Skill-Extraction Refactor (ESCO + KSA) #102

phanindra-max · 2025-06-12T17:57:34Z

phanindra-max
Jun 12, 2025
Maintainer

Taxonomy-aware skill extraction
• Integrates a FAISS index of the ESCO skills taxonomy.
• Skill_Extractor.get_top_esco_skills() now returns {Skill, index, score} enabling deterministic Skill Tag values (ESCO.<index>).
KSA enrichment with vLLM
• New helper get_ksa_details() generates Knowledge Required and Task Abilities lists for each skill.
• Automatically invoked when a GPU/vLLM backend is available.
Unified output schema
The extractor returns a tidy DataFrame with seven columns:
Research ID, Description, Raw Skill, Knowledge Required, Task Abilities, Skill Tag, Correlation Coefficient.

Area	Description
utils.py	`get_top_esco_skills()` enhanced to include ESCO index and similarity score.
llm_methods.py	Added `get_ksa_details()` plus supporting imports.
skill_extractor.py	• Ensured `self.index` is always defined. • `build_faiss_index_esco()` / `load_faiss_index_esco()` now instance methods storing the index under `laiser/input`. • New taxonomy-first pipeline inserted at the top of `extractor()`; legacy alignment kept for fallback.

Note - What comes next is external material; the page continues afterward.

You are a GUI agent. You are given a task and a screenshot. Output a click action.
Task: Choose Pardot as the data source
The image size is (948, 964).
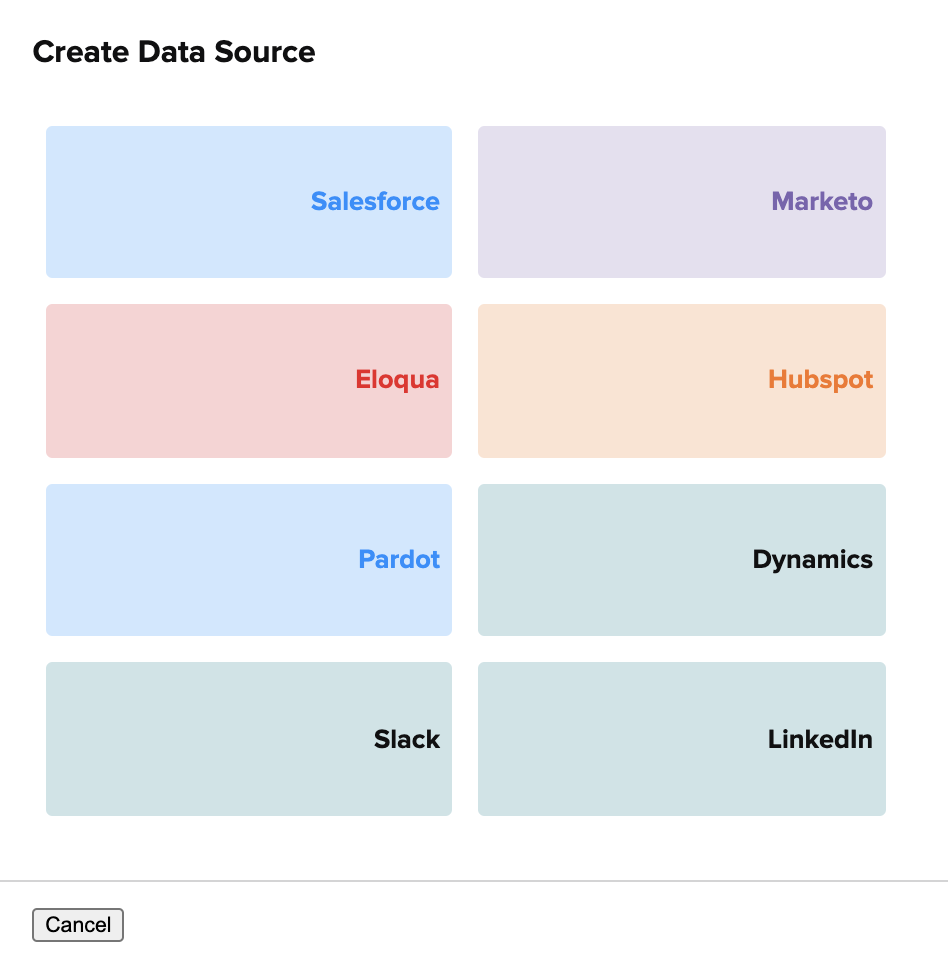[x=249, y=559]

align_skills() and align_KSAs() will be dropped in v0.3 once consumers migrate to the new output format.

pip install -U laiser==0.2.2

No changes to input parameters are required, but downstream code should read the new seven-column schema.

0.2 → 0.3

This discussion was created from the release Skill-Extraction Refactor (ESCO + KSA).